= Work instruction =
The copy you give must match the listing below exactly and contain no pictures.

_ _ _ _ _ _ _

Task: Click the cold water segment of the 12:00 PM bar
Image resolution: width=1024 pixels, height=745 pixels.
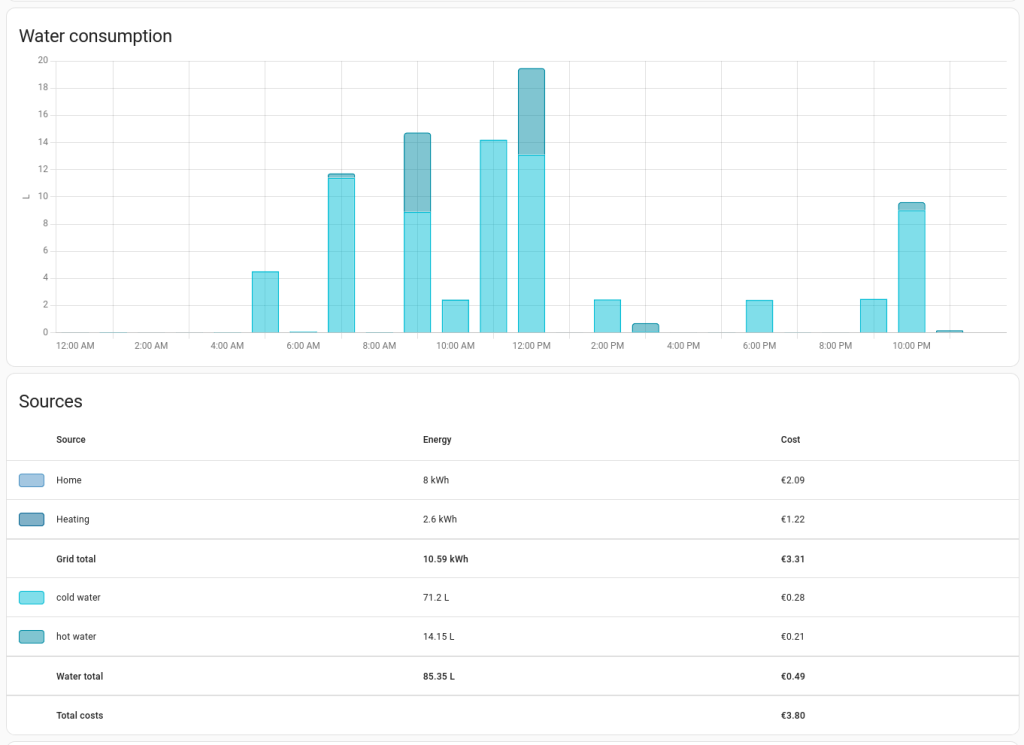Action: pyautogui.click(x=531, y=244)
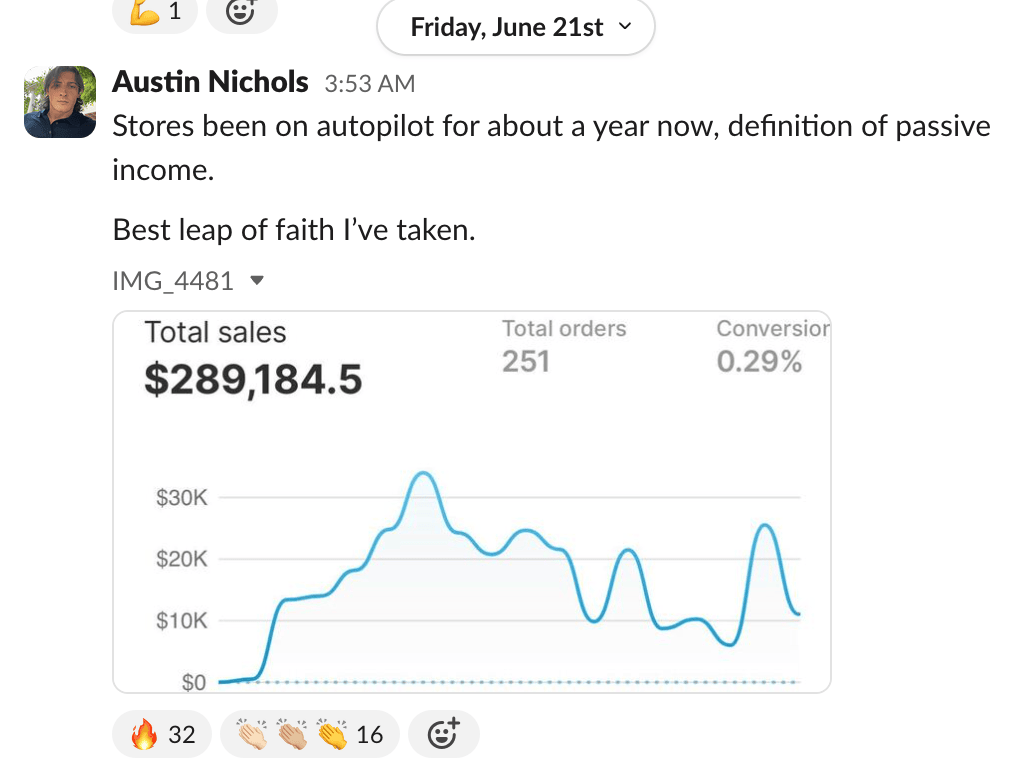This screenshot has width=1016, height=774.
Task: Open the Friday, June 21st date dropdown
Action: click(x=515, y=27)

_ _ _ _ _ _ _

= Answer box =
Task: Click the cold water segment of the 12:00 PM bar
Image resolution: width=1024 pixels, height=745 pixels.
Action: pyautogui.click(x=531, y=244)
This screenshot has width=1016, height=774.
Task: Open the Friday, June 21st date dropdown
Action: click(x=515, y=27)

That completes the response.